From the listing below, reproduce exactly the lines starting with the one with "You are a computer-use agent. Viewport: 831px" and going on through the one with "Instruction: Open the Buddy List", both ends kept. No picture is copied.

=-=-=

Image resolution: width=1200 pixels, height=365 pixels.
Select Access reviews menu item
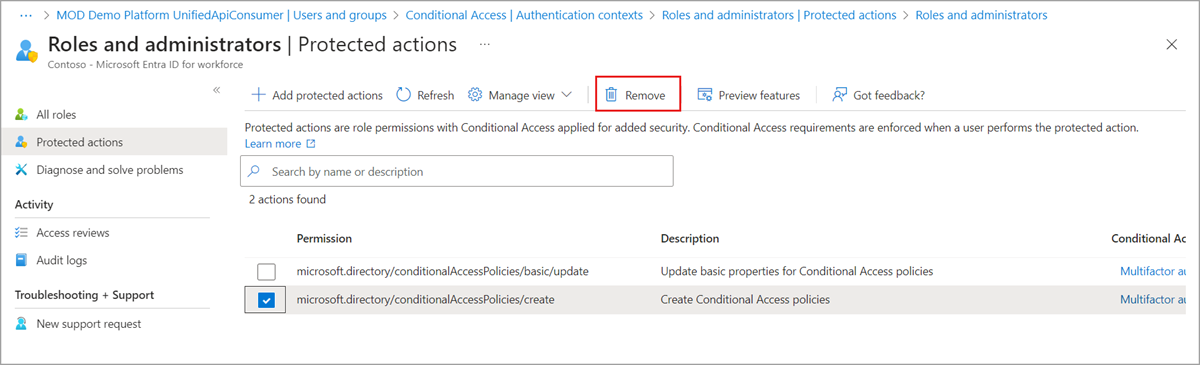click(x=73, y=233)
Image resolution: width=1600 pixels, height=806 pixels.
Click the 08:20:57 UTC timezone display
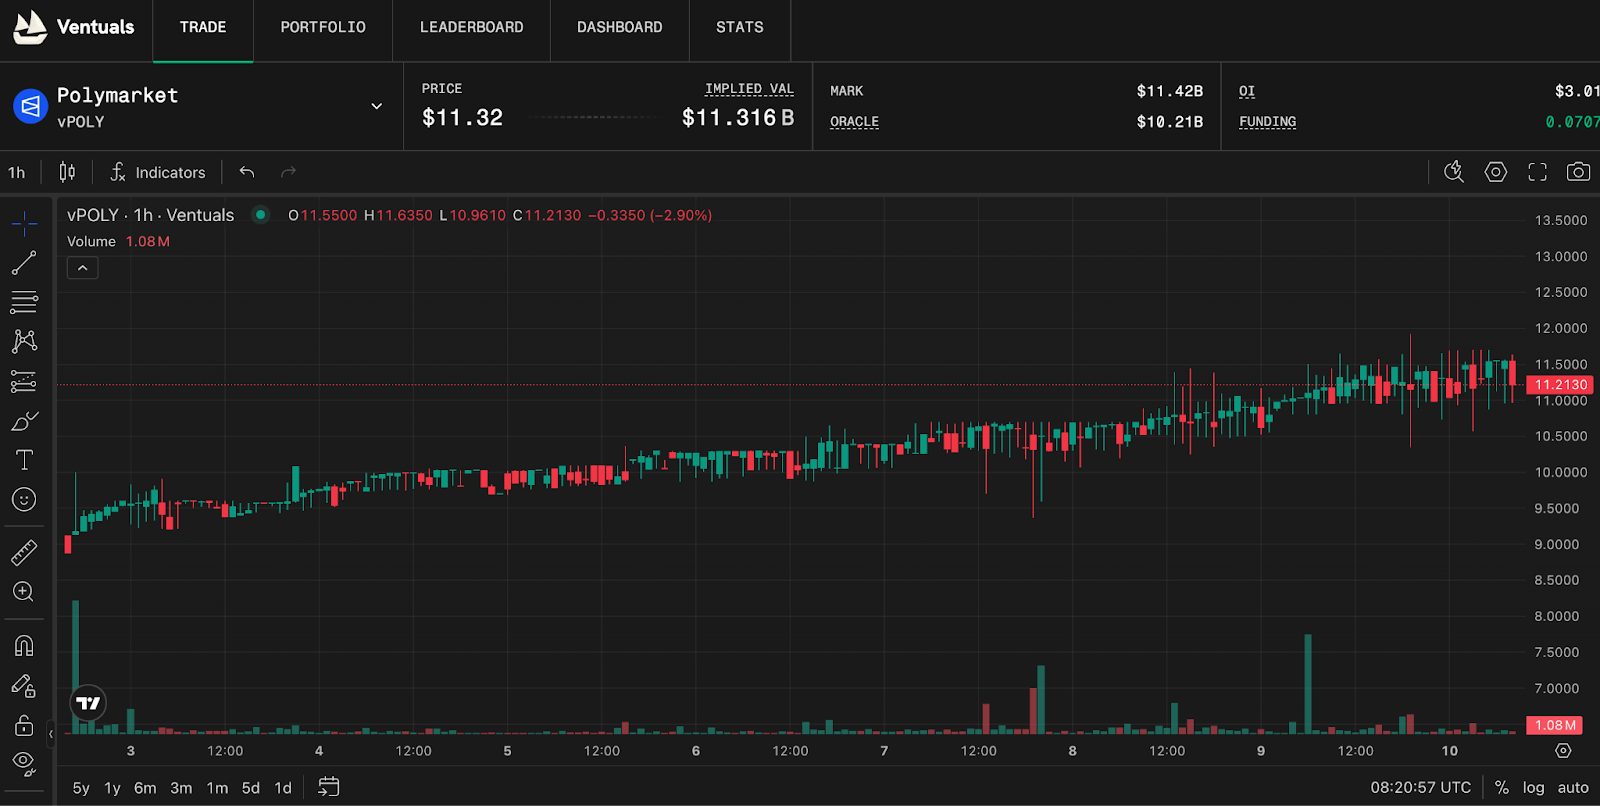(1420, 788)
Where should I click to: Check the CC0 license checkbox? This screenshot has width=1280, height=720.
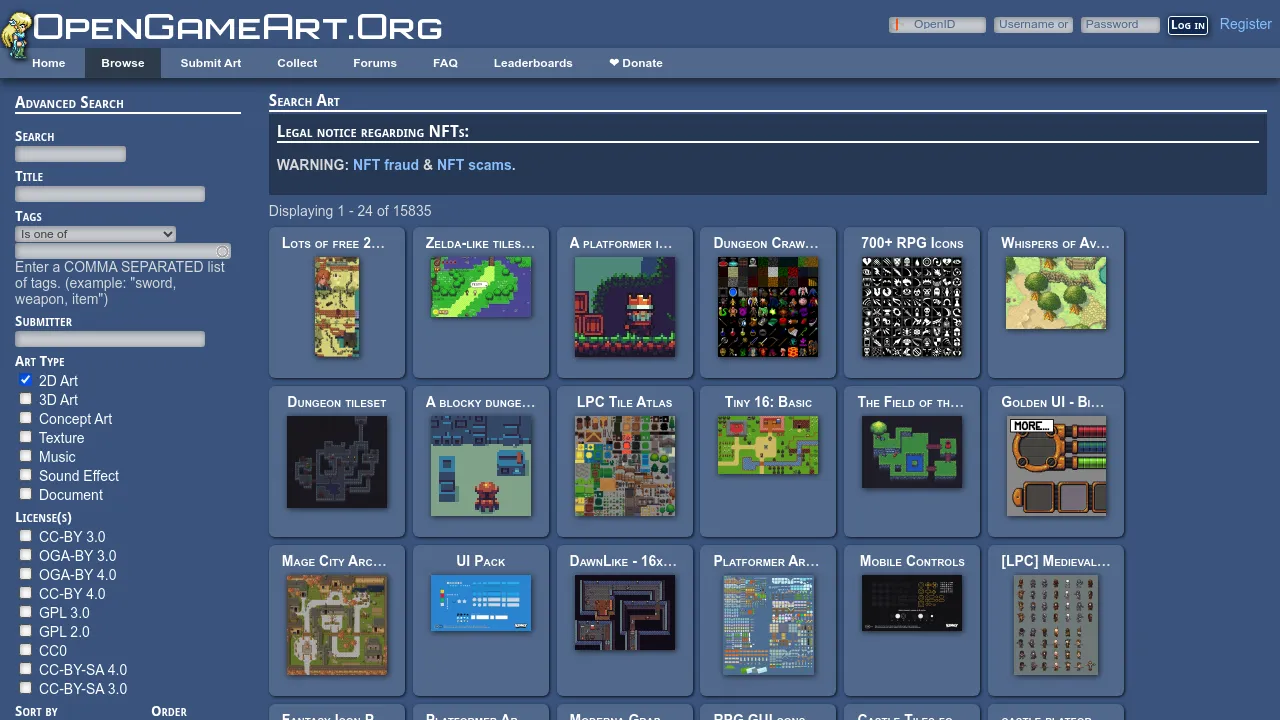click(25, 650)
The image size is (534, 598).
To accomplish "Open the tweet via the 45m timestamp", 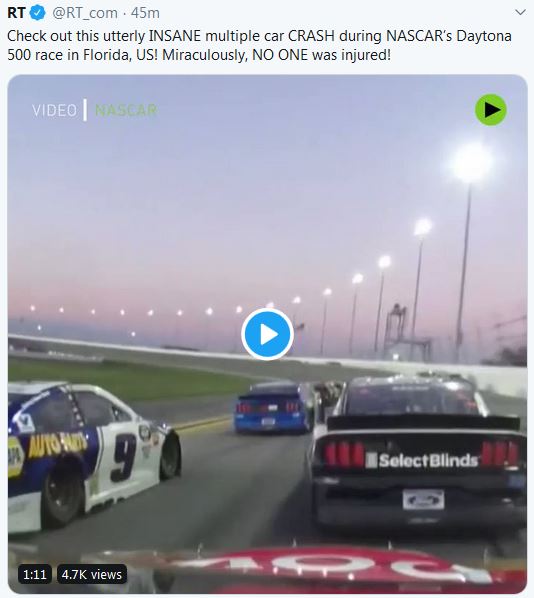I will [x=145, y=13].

=-=-=

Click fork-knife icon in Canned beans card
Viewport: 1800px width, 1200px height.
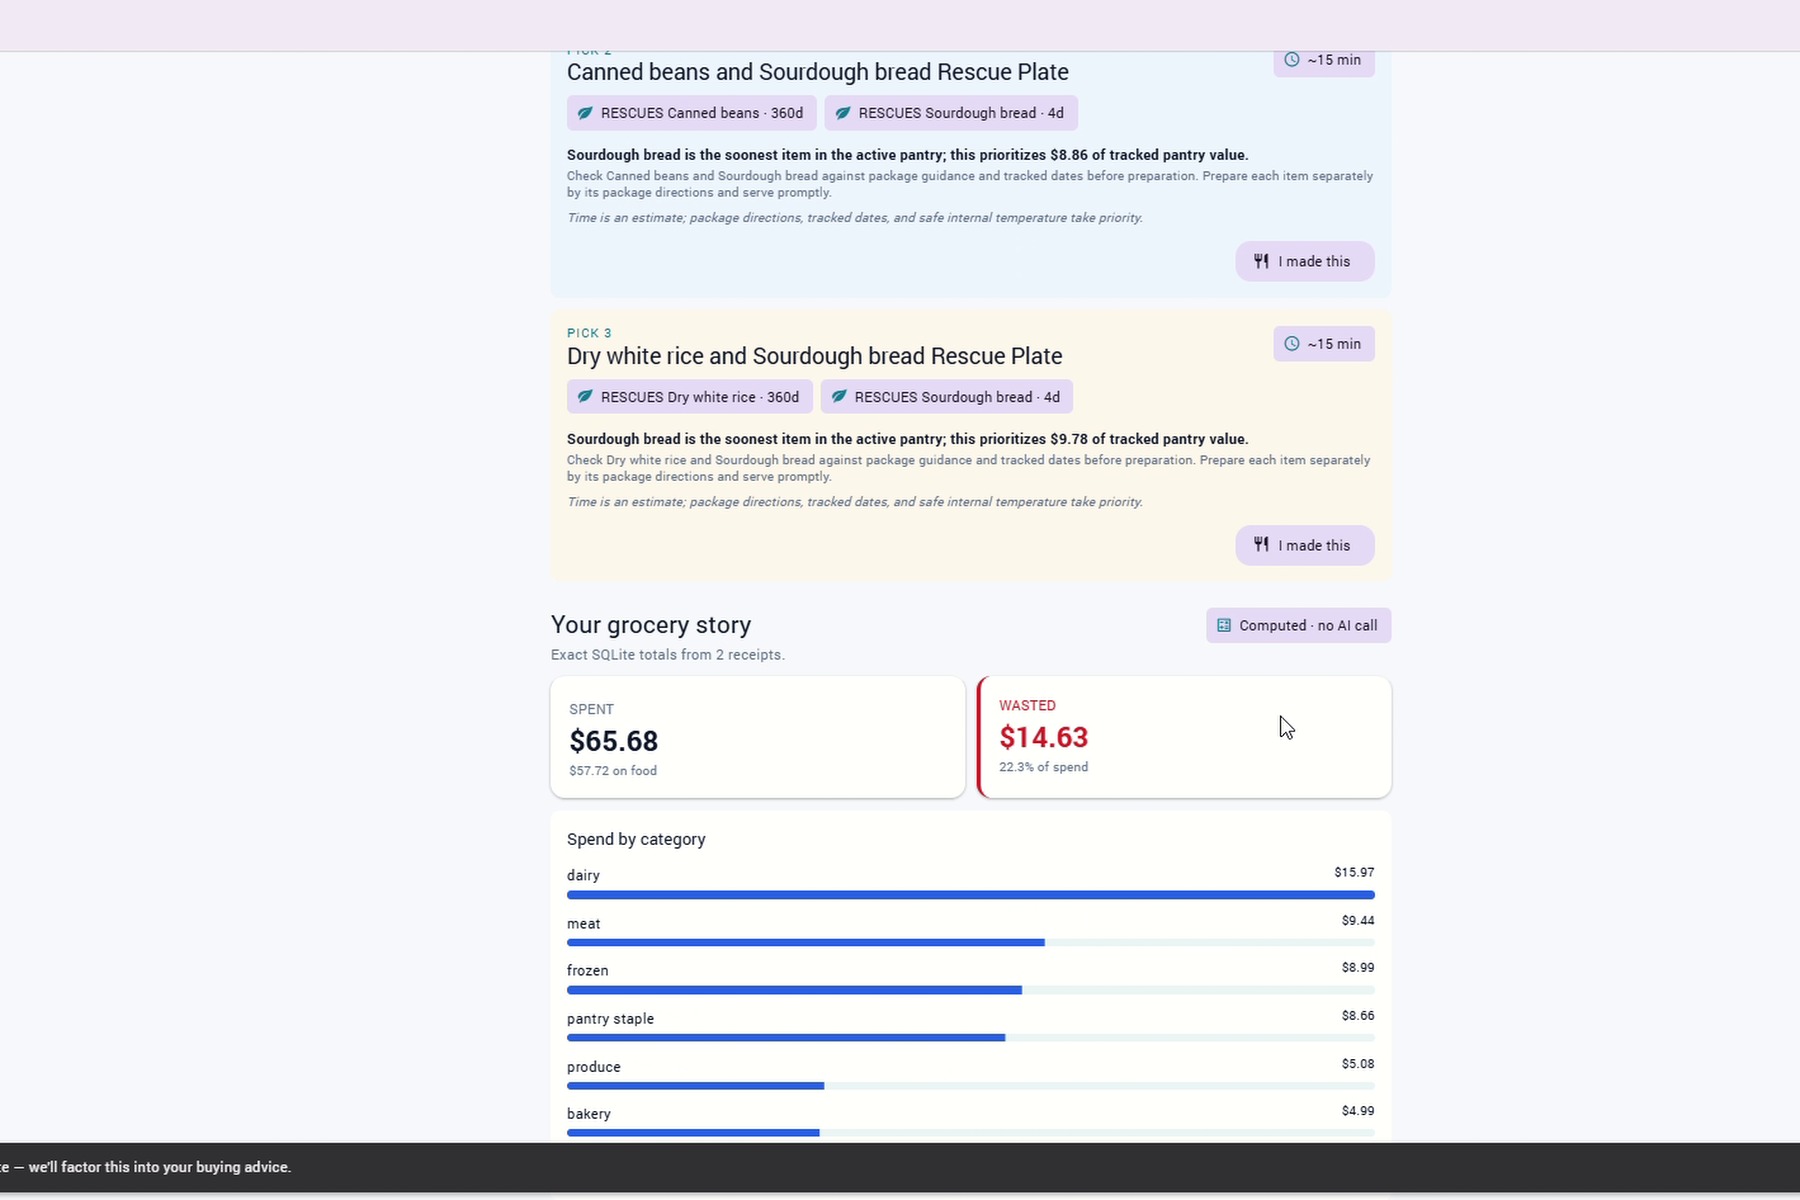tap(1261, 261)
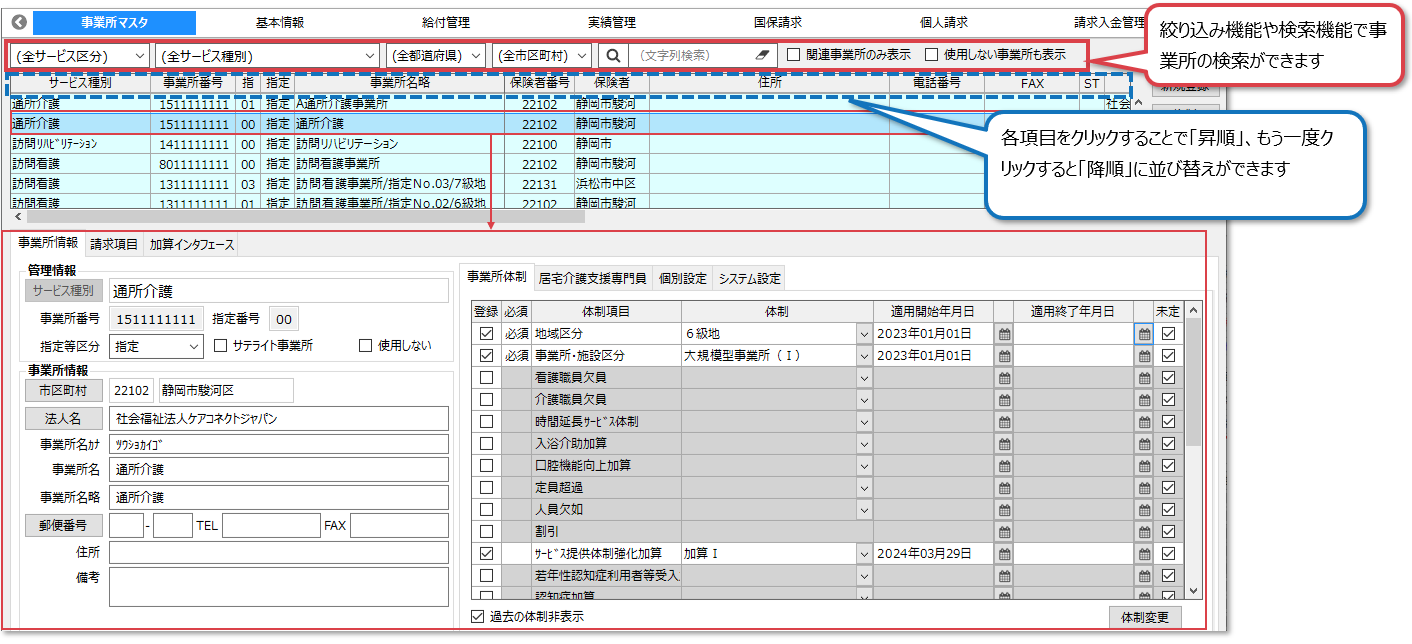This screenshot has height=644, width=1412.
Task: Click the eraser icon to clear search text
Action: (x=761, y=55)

=-=-=

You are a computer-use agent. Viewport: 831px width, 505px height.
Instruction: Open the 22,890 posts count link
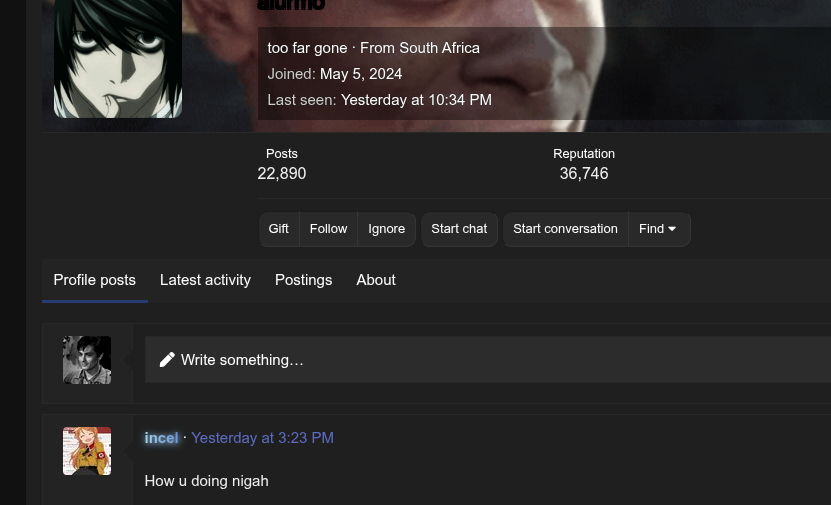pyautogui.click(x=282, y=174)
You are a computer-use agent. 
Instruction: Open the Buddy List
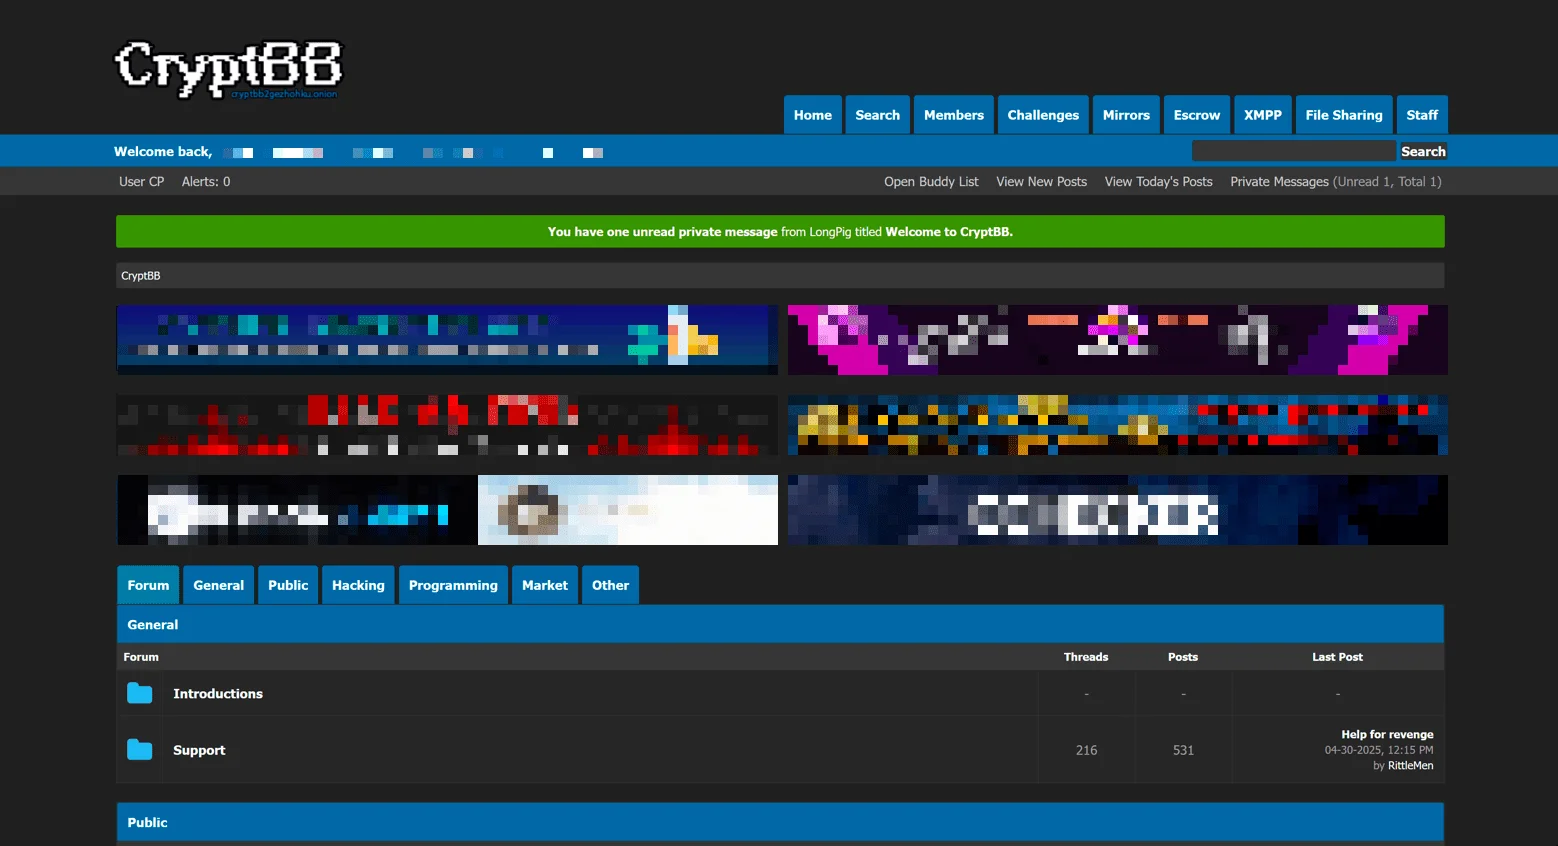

=-=-=

▶ YOUR RESPONSE:
You are a computer-use agent. Viewport: 831px width, 505px height.
Instruction: Open the 22,890 posts count link
pyautogui.click(x=282, y=174)
You are a computer-use agent. 
Instruction: Open the Buddy List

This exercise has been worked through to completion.